Consigne A.
Relevez tous les verbes à l'infinitif qui figurent dans l'extrait sur la critique des faits.
Consigne B.
Dans le listing, reprenez le passage qui va de la ligne contenant « Economía (468, 13) » jusqu'à celle contenant « Actualidad (69, 2294) », bornes comprises, en remplaçant « San Martín » par « Atlético Tucumán » et sans rien changer d'autre.

Extrait du texte.
"""
La critique des faits a un autre but et procède différemment. Elle se propose, par la comparaison des renseignemens fournis, par l’examen de la vraisemblance et de la cohésion interne des récits, elle se propose, dis-je, de déterminer le degré de confiance que ces récits méritent, et d’y séparer, s’il y a lieu, la vérité de la fiction, l’histoire de la légende. Elle aspire même quelquefois, par des conjectures, par des combinaisons, à rétablir la suite et le vrai sens des événemens, que la tradition a défigurés. Les recherches auxquelles les premiers siècles de l’histoire romaine ont été soumis depuis Beaufort et Niebuhr offrent un exemple de ce genre de travail et des procédés au moyen desquels les savans se flattent tantôt de détruire, tantôt de reconstruire l’histoire traditionnelle.
"""
Données fournies.
"""
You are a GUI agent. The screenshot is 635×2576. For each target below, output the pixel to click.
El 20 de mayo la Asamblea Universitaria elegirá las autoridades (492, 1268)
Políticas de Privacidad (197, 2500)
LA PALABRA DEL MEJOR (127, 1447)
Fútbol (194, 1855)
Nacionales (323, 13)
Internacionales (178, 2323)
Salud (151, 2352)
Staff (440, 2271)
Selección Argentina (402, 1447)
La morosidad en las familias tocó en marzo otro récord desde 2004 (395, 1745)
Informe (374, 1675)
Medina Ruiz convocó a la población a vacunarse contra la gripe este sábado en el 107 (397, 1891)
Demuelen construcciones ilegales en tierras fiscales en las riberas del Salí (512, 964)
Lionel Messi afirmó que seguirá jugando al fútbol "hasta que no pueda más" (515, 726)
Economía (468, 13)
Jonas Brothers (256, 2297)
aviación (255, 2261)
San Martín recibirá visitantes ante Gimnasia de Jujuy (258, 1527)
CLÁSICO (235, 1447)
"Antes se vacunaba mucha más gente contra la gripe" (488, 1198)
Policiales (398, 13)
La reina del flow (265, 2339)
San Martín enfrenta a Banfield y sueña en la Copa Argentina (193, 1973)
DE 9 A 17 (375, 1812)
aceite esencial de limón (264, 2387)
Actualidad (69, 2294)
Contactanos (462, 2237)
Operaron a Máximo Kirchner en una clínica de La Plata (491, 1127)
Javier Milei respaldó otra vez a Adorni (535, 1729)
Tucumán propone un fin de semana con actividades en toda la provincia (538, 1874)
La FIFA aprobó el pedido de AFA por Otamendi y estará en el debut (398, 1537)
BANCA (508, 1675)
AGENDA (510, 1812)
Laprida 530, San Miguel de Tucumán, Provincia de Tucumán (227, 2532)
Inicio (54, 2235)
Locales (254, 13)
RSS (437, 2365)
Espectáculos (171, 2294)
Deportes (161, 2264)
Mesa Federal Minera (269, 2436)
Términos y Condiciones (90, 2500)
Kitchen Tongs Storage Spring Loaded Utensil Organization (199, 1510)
"""
Réponse complète A.
déterminer, séparer, rétablir, détruire, reconstruire

Réponse complète B.
Economía (468, 13)
Jonas Brothers (256, 2297)
aviación (255, 2261)
Atlético Tucumán recibirá visitantes ante Gimnasia de Jujuy (258, 1527)
CLÁSICO (235, 1447)
"Antes se vacunaba mucha más gente contra la gripe" (488, 1198)
Policiales (398, 13)
La reina del flow (265, 2339)
Atlético Tucumán enfrenta a Banfield y sueña en la Copa Argentina (193, 1973)
DE 9 A 17 (375, 1812)
aceite esencial de limón (264, 2387)
Actualidad (69, 2294)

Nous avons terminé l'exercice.